▶ _RECORDS FOR THE EXERCISE_:
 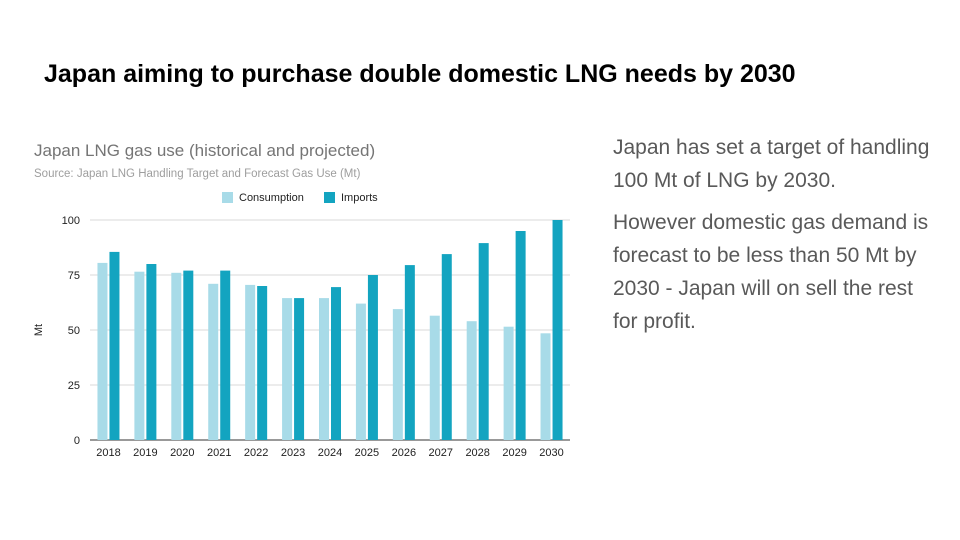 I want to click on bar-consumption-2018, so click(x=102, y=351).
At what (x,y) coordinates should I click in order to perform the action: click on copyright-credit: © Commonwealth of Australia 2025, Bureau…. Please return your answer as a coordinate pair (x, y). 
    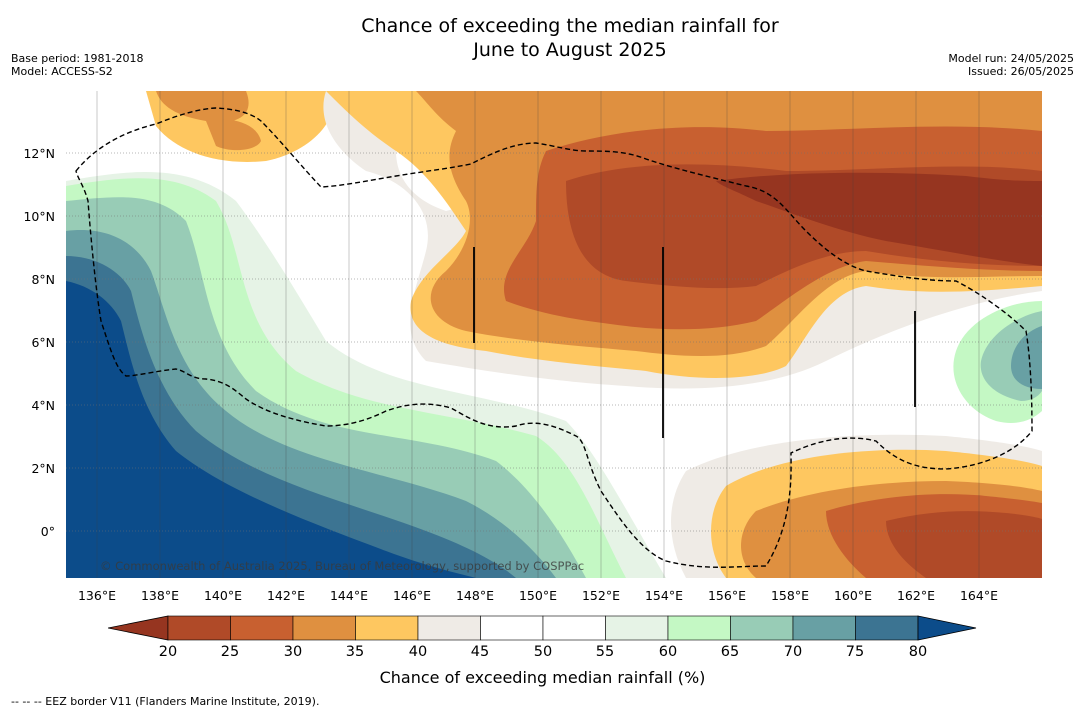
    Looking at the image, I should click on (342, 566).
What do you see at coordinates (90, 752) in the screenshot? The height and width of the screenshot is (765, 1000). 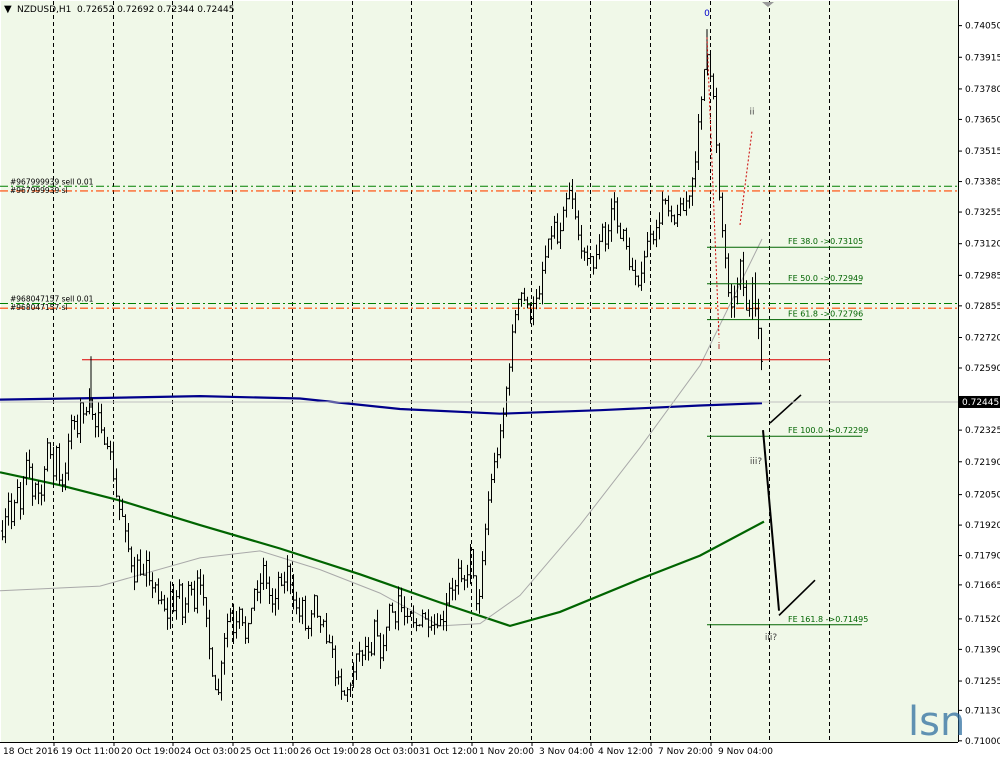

...

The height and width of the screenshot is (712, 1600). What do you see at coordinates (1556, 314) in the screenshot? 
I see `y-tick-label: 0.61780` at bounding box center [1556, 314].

▶ _TASK DIRECTIONS_:
Repeat the lines from the one containing "I want to click" to the one containing "What do you see at coordinates (90, 752)", including both, with the pictures left out.

▶ _RESULT OF THE EXERCISE_:
  I want to click on bar-consumption-2018, so click(x=102, y=351).
At what (x,y) coordinates should I click in order to perform the action: click on copyright-credit: © Commonwealth of Australia 2025, Bureau…. Please return your answer as a coordinate pair (x, y). 
    Looking at the image, I should click on (342, 566).
What do you see at coordinates (90, 752) in the screenshot? The height and width of the screenshot is (765, 1000). 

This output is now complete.